Tantura film screening at BAFTA

On Monday 22nd May 2023, the International Centre of Justice for Palalestinians hosted the sold-out UK premiere of Tantura at the renowned and iconic British Academy of Film and Television Arts (BAFTA). Tantura is a ground-breaking documentary film, directed by Israeli historian and filmmaker Alon Schwarz. Through personal testimonies, historical documents, and archival footage, the film explores memory, accountability and censorship and examines the massacre and forced expulsion of the Palestinian inhabitants of Tantura by Israeli forces during the 1948 Nakba. ICJP’s screening came on the eve of the seventy-fifth anniversary of the massacre, marking it with particular poignance.
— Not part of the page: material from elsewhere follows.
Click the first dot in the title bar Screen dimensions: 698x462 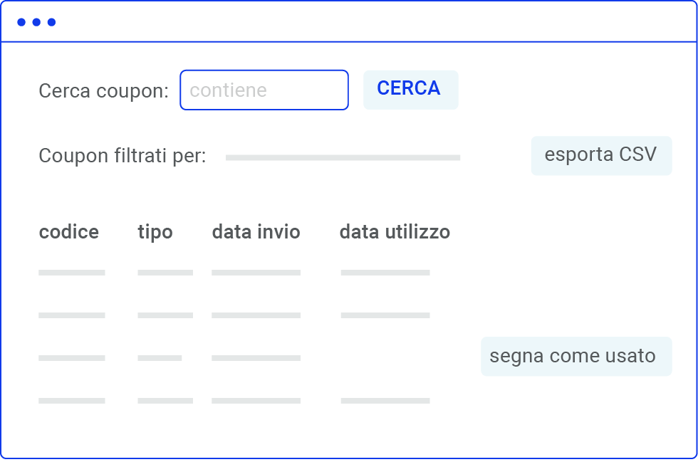(21, 22)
The event began with ICJP Director Tayab Ali providing an introduction to the organisation and explaining the significance of showing this film. His speech can be viewed below:

“Only when the asymmetric relationship between Israel and Palestine is brought to a position of symmetry will there be any real hope for peace.”

Tayab Ali, ICJP Director

The screening was followed by a panel discussion chaired by Yasmine Ahmed, UK Director of Human Rights Watch. It featured Professor Avi Shlaim, Professor Nur Masalha and Palestinian filmmaker Hala Gabriel.

Avi Shlaim is Emeritus Professor of International Relations at the University of Oxford and a leading scholar on the Middle East. Nur Masalha is Professor of History at the School of Oriental and African Studies (SOAS), University of London, and an expert on the history and politics of Palestine and Israel.

The final panellist was Hala Gabriel, who directed the film One Night in Tantura, currently in post-production, which also deals with the Tantura massacre and forced expulsion. She has a personal connection as her father was forced to flee Tantura during the Nakba. You can view the full panel discussion below:

“The Nakba continues today. That’s the key point. The Israeli strategy in 1948 was maximum land and minimum Arabs in the Israel state. This is the current Israeli strategy in the West Bank. We need to catch up with the reality of an Apartheid state.”

Professor Nur Masalha

“They were taking it like a military matter of fact: ‘This was our brigade, this was our strategy, this was our attack.’ There wasn’t guilt to them, they took it as war. It felt like they had an understanding to not remember.”

Hala Gabriel

“The film provides a lot of insight into the conflict psychology of the veterans, but it doesn’t expose the collective view of Israel about itself: that the Israeli army is the most moral army in the world. It’s a myth. It never existed and it is preposterous to regard Israel, with its long list of war crimes, as a moral army.”